Your goal >> The response must consist of each line in the listing that has the word "computer" in it.

Record extracts START

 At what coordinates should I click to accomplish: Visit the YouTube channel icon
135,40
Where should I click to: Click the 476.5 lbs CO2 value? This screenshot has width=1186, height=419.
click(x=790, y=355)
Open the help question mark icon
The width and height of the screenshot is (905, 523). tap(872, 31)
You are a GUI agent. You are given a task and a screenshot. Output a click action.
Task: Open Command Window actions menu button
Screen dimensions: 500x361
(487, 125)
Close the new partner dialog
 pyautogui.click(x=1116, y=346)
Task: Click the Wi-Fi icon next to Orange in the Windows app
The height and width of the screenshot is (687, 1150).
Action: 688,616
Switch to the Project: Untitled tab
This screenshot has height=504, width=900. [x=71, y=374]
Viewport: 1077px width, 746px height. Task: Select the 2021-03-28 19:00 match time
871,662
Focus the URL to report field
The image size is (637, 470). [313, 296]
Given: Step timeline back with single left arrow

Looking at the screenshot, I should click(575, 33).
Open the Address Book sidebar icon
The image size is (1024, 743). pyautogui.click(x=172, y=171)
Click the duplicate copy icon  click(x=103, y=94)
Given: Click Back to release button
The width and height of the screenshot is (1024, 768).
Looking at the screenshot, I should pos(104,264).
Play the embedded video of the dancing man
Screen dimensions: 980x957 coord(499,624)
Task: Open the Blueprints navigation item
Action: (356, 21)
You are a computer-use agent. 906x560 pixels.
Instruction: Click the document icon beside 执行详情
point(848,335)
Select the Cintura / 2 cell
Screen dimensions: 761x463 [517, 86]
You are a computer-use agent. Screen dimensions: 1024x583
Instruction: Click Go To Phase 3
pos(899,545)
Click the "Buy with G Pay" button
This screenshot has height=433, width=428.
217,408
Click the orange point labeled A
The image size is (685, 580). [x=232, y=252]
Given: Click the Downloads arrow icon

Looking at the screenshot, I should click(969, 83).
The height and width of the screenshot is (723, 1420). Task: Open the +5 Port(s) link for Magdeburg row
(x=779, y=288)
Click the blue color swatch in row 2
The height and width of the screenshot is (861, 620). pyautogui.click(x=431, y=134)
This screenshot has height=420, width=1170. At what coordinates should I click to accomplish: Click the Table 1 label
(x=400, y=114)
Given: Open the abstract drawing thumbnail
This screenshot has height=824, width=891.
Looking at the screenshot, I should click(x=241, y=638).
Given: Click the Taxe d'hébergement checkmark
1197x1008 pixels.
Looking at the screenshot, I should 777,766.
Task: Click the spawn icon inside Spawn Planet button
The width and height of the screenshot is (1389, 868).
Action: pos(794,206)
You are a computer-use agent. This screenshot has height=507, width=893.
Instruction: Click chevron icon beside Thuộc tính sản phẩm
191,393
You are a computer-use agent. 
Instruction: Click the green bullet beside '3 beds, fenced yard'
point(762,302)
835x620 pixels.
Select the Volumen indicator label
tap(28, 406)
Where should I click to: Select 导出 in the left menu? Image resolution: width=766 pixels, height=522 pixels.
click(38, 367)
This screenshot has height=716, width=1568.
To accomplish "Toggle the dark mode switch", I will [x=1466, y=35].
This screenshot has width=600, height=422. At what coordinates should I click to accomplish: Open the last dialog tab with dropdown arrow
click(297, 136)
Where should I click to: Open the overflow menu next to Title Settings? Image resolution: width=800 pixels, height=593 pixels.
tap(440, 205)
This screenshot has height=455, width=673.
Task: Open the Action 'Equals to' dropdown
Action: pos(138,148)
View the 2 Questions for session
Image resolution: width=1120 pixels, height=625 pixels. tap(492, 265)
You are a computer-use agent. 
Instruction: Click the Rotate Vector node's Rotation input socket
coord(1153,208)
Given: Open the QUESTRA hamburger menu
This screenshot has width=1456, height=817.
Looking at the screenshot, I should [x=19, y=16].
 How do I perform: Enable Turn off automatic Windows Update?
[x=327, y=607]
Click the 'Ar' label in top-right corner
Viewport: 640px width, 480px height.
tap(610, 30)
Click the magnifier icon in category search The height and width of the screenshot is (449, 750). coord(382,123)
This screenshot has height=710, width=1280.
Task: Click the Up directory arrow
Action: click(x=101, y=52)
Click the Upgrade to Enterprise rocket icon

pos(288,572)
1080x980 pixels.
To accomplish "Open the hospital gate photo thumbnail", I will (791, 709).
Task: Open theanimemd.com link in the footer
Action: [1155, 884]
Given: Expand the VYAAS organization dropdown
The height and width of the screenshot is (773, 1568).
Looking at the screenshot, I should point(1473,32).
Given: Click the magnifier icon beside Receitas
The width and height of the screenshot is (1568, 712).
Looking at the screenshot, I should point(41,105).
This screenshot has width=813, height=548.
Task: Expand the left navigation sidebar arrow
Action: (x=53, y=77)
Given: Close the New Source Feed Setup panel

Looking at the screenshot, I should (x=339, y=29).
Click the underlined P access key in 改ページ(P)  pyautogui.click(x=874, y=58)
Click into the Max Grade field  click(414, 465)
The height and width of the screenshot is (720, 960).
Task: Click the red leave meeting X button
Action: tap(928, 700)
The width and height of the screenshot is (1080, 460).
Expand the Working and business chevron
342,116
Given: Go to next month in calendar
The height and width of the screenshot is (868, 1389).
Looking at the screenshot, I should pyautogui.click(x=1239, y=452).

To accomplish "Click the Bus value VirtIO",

Record extracts END

Written response >>
You are a computer-use agent. 906x560 pixels.
You are a computer-use agent. Screen dimensions: 1024x583
You are a computer-use agent. This screenshot has height=507, width=893.
You are a computer-use agent. 
You are a computer-use agent. 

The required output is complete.